Selective inhibition of NikA mediated Ni(II) import in E. coli by the Indium(III)-EDTA complex.

Abstract

Nickel is a required nutrient for bacteria to produce [NiFe]-hydrogenase and urease enzymes. [NiFe]-hydrogenase catalyzes the reversible conversion of hydrogen into protons and electrons and urease catalyzes the hydrolysis of urea into carbon dioxide and ammonia - both key in bacterial pathogenesis. As such, nickel trafficking and homeostasis are interesting targets for potential antibacterial strategies. In E. coli, NikA binds a Ni(II)-(L-His)2 chelate in the periplasm and delivers this complex to the NikBCDE transporter. Blocking Ni(II) uptake by NikA would prevent the biosynthesis of active [NiFe]-hydrogenase. Fe(III)-EDTA is a potent ligand for NikA, however due to the potential for reduction of Fe(III) to Fe(II) it has limited utility. Using Fe(III)-EDTA as a starting point for inhibitor design, similar stable complexes of Bismuth(III), Lutetium(III) and Indium(III) were investigated. The In(III)-EDTA complex is a potent inhibitor of cellular [NiFe]-hydrogenase activity (IC50 of 600 μM ± 100 μM) while being non-toxic to bacterial growth. The mechanism of In(III)-EDTA hydrogenase inhibition was confirmed by the inhibition of Ni(II)-dependent processing of HycE (hydrogenase-3), which could be rescued with the addition of exogenous nickel.
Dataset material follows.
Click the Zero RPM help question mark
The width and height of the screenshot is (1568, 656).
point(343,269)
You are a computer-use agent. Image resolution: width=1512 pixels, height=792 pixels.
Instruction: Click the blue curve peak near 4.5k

To elucidate the binding affinity of In(III)-EDTA to NikA, isothermal titration calorimetry(ITC) was carried out, revealing stoichiometric 1:1 binding with a Kd of 17.3 µM ± 3.0 µM. Indium concentrations determined by inductively coupled plasma mass spectrometry (ICP-MS) in E. coli cells in the presence or absence of NikA showed no discernable difference further supporting the competitive inhibition of nickel uptake by blocking NikA.